Instead we are forced to wait. Again. A frustrating prospect at such a prime time for the sport.
Netball has long been the top team participation sport for women and girls in this nation.
The sport is in a prime boom period, headlined by the new Super Netball league delivering a record-breaking pay deal for Australian female athletes and a broadcast deal making the game far more accessible to a general sporting audience.
Netball’s shortened Fast5 format is injects hype in showmanship. Junior program NetSetGO is driving up junior participation rates, as confirmed by Australian Sports Commission data in December.
But we will only see this region’s marquee netball team twice this season.
This is a debate dating back more than a decade for Ballarat in past state league netball forms. It is incredible this remains a sticking point, particularly at a time when the sport is flying.
Sovereigns launched their new Victorian Netball League campaign on Wednesday night.
Ballarat crowds will not have a chance to see them until early June, then again at the end of July. Both fixtures clash with South East Australian Basketball League games, including a Miners-Rush blockbuster against arch-rival Geelong.
Sovereigns have retained strong talent from across western Victoria, including in championship division, and have impressive headline recruits in two former Australian Diamonds Demelza Fellowes and Renae Ingles. The latter will join Sovereigns fresh off the Super Netball circuit with Adelaide Thunderbirds.
Yet Sovereigns will predominantly play mid-week, late night clashes at the State Netball Hockey Centre.
Try as we might to follow them, Sovereigns feel like a missing piece to Ballarat’s sporting landscape.
Our top football, basketball and soccer teams each regularly play to Ballarat crowds.
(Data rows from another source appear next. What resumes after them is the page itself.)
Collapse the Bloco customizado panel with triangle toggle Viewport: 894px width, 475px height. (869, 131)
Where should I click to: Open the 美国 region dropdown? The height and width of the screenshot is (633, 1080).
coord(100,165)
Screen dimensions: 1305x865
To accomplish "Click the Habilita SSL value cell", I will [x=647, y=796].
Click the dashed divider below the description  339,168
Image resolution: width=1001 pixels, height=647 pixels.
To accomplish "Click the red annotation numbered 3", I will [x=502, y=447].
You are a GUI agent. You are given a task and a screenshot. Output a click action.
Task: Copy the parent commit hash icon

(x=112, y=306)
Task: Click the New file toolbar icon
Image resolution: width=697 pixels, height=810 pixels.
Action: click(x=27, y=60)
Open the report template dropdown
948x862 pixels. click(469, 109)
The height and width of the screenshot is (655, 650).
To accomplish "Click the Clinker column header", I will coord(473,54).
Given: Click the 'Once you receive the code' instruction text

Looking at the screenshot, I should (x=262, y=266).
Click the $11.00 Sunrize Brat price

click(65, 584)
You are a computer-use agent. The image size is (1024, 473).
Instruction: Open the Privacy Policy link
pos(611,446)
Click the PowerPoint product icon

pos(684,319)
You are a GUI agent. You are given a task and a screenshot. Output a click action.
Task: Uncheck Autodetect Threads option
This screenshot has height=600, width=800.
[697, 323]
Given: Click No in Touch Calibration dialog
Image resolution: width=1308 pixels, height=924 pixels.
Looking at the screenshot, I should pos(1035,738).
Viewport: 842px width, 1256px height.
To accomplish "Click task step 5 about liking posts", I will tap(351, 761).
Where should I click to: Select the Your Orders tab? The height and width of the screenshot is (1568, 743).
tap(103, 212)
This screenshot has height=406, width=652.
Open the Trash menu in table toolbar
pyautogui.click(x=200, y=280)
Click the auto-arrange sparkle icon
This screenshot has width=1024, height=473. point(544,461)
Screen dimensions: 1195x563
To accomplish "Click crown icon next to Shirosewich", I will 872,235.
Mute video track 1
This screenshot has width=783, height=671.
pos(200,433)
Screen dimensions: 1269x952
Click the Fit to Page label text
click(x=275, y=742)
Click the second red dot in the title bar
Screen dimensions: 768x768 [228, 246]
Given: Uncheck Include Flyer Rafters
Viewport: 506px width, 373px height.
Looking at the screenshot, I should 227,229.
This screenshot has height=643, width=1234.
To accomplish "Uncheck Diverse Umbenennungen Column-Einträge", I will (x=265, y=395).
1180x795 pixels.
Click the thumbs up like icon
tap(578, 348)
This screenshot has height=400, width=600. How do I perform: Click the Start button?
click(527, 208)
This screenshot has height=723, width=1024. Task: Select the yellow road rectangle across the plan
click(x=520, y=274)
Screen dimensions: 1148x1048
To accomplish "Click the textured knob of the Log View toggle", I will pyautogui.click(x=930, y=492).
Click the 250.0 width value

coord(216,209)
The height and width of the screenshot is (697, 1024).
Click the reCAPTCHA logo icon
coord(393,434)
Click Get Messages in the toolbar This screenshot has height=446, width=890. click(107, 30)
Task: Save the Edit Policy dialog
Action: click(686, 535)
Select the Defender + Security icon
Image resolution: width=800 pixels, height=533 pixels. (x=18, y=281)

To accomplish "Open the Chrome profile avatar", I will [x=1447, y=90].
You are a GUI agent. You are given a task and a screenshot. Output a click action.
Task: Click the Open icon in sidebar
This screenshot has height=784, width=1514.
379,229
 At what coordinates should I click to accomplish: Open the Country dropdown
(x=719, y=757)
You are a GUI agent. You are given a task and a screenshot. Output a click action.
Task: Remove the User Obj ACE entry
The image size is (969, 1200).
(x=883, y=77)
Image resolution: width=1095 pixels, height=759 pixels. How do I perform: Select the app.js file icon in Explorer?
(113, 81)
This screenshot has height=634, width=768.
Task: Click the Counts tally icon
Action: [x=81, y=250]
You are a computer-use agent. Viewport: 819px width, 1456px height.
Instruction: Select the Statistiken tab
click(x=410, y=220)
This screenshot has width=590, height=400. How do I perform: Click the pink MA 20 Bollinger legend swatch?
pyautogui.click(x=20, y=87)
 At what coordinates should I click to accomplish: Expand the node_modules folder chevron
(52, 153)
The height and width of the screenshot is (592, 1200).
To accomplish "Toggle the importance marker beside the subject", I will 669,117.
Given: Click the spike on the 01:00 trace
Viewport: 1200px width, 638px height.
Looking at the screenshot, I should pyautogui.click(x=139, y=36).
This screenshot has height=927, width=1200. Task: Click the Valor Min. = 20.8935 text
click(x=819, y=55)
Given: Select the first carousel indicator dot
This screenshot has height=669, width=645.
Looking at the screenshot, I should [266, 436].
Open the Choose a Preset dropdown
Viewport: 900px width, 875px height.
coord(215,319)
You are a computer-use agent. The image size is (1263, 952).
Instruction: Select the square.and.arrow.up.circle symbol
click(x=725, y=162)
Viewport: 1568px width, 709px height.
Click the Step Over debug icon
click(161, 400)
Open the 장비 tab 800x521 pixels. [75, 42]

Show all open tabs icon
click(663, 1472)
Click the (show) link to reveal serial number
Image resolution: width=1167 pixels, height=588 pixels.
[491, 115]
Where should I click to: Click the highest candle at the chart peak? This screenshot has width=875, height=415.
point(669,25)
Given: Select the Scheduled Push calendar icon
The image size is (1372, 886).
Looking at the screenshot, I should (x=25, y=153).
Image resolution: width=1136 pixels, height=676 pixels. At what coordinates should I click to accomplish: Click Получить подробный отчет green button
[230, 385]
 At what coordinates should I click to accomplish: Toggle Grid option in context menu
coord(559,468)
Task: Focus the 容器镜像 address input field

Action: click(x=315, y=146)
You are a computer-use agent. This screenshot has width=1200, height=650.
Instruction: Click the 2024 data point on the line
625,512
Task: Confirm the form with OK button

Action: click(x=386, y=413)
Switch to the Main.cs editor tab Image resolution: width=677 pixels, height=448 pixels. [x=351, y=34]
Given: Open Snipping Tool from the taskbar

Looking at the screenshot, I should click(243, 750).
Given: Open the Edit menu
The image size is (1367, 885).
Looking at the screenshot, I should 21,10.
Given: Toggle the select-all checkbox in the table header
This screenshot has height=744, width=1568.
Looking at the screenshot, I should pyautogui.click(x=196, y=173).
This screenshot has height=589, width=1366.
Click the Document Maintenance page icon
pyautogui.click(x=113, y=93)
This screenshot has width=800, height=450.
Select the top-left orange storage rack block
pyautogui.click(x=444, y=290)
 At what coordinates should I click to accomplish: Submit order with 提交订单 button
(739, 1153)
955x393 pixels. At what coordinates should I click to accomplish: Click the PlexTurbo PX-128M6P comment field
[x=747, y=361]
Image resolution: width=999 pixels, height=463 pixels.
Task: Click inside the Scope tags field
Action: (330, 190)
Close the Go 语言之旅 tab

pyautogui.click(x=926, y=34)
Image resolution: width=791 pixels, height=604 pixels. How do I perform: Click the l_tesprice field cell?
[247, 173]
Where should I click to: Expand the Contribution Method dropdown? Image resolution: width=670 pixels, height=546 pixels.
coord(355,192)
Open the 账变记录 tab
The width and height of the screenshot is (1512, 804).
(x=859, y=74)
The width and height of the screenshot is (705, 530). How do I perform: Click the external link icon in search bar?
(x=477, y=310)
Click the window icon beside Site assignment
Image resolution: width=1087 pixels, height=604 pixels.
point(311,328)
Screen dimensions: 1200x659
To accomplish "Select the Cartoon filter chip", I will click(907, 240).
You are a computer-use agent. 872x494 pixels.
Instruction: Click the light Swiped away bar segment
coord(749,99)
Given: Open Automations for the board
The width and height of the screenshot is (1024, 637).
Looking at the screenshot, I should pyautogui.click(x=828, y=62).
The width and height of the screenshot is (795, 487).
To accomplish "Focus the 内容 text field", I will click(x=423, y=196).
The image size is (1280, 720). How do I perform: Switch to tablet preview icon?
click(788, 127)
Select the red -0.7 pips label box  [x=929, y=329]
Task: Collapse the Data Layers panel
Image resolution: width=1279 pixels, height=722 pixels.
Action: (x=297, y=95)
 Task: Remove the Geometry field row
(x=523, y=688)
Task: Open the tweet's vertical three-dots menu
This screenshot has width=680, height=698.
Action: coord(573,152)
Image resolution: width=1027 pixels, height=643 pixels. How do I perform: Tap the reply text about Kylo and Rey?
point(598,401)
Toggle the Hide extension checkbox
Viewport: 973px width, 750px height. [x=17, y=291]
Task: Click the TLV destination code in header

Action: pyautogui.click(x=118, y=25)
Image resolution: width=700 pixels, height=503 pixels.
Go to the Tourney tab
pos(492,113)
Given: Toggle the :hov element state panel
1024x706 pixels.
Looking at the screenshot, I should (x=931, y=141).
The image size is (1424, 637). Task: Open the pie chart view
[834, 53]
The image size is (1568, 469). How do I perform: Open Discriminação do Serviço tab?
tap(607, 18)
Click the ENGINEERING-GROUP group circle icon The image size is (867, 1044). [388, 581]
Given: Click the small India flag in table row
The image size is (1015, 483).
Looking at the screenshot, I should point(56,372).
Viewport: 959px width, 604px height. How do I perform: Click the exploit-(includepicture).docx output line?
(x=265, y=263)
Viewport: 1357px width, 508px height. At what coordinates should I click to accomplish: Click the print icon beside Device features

It is hard to gauge what Sovereigns are putting out on court. It is hard to really understand the increased intensity, skill and aerial display demanded of our player.
Unless we see them more often.
Ballarat has a passionate netball base but has the potential to tap further into this region’s broader sporting network if it can establish a greater presence here.
It makes the pathways and possibilities a little more real for juniors in the ranks and has greater potential to inspire more young girls to get involved in sport, if not in netball.
But we have to see to believe.
Netball has had to evolve to stay at the top its participation game for women, now more than ever in a rapidly changing era for elite women’s sport in Australia.
Surely it must be time for the VNL to venture a little further from the State Netball Hockey Centre into regional Victoria. Super Netball is re-energising the sport, grassroots games are strong but the steps in between must be more tangible if netball is to stay top in women’s sport.